Event data is put into a message via producers. Messages are grouped together to reduce overhead, and published to a topic. Then, the messages in these topics are read by subscribers. There are many different types of subscribers available, and you can even subscribe to the topic internally to Kafka. This enables processors to modify your data and publish to new topics.
Kafka also provides functionality to ensure that events are processed exactly once and are always consumed in the same order. Data is also partitioned to ensure scalability and integrity.
While Apache Kafka is free to use other than hosting costs, there is auxiliary functionality that you’ll want alongside your Kafka cluster. Namely, the ability to monitor your cluster, view logs from your cluster, scale your cluster, and perform maintenance on your cluster nodes. Services like Apache ZooKeeper can integrate with Kafka to manage and keep track of many metrics about your cluster, but Kafka doesn’t provide native tooling for these.
Amazon Kinesis, part of Amazon Web Services (AWS), is also a pub-sub messaging architecture. There are three different types of Kinesis services:
- Data Streams
- Data Firehose
- Data Analytics
For this blog post, we will be focusing on Kinesis Data Streams and Kinesis Data Firehose. It’s a fully managed service provided by AWS, and unlike Kafka, cannot be run on-premises. Kinesis breaks data up into shards, similar to partitions within Kafka, internally to provide scalability and durability of your streaming data.
Unlike Kafka, which generally has a lot of setup and configuration in order to maximize performance, setting up Kinesis is very easy! Creating a new Kinesis data stream in the AWS console is as simple as the following:
All you need to configure for AWS Kinesis is the name of your stream and the desired throughput. This works in a pay-as-you-go model where you are charged for each shard (throughput) and each streaming message. With two inputs and one click, AWS provides you with a data stream, monitoring, auto-scaling, and logging.
Like Both Streaming Data Platform Options?
Kinesis Firehose allows you to subscribe to and receive streaming data from multiple platforms, including Kafka!

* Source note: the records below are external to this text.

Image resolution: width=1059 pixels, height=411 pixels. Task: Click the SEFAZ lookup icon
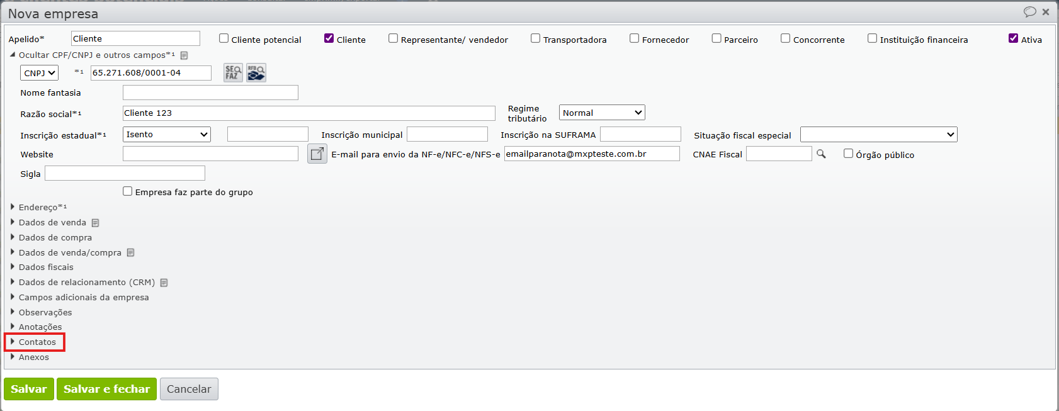pyautogui.click(x=233, y=73)
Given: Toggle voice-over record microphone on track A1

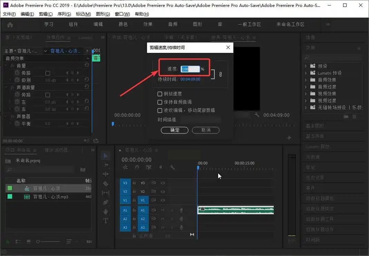Looking at the screenshot, I should [182, 210].
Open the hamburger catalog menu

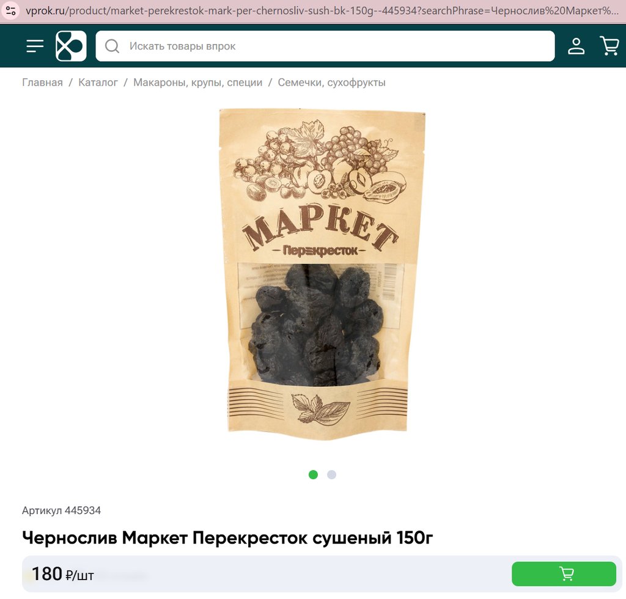35,46
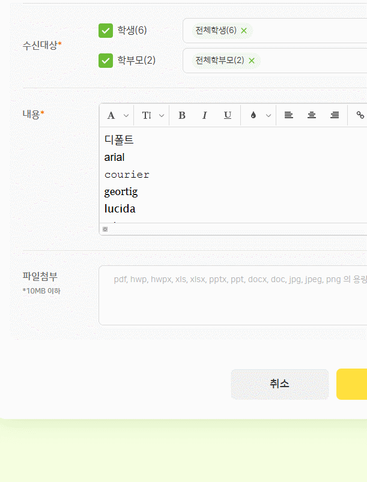Pick text color with the droplet icon

[253, 115]
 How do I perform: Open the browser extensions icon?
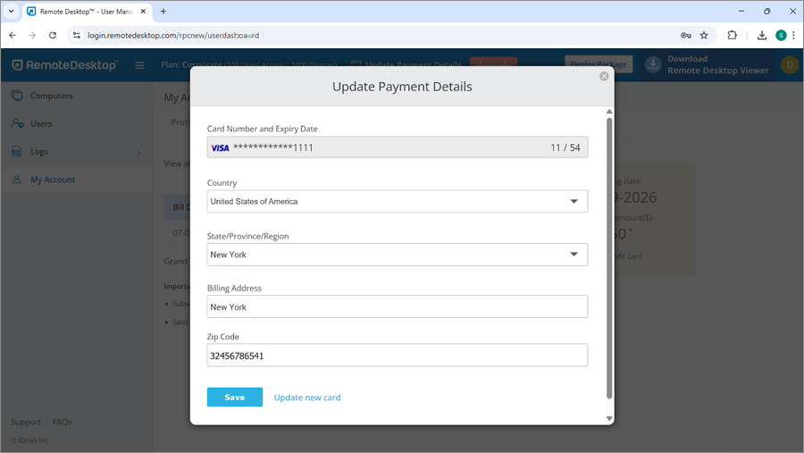733,36
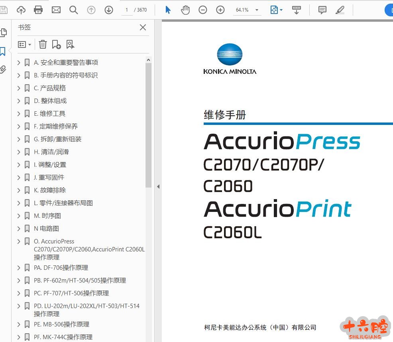The height and width of the screenshot is (342, 393).
Task: Click the zoom in plus button
Action: pos(220,10)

There are many use cases for collecting data from Kafka into Kinesis Firehose:
- Event data is published to Kafka and consumed by multiple systems or clouds
- Vendors are sending you IoT data from their own streaming data platform
- Your IoT data needs to be consumed by multiple systems, clients, or clouds
How Can I Use Kafka and/or Kinesis with Snowflake?
Now that you’ve been able to capture your IoT data into a streaming platform,you might be asking yourself, “How do I get that data into the Snowflake Data Cloud?” This varies depending on whether you’ve decided to use Kafka or Kinesis, so let’s take a look at each.
Kafka Connector and Snowflake
Snowflake provides a connector for Kafka Connector that simplifies connecting Kafka to your Snowflake instance. This requires using Kafka Connect, which runs as a standalone process on a single machine or as a dedicated cluster. This provides native and direct integration between Kafka and Snowflake.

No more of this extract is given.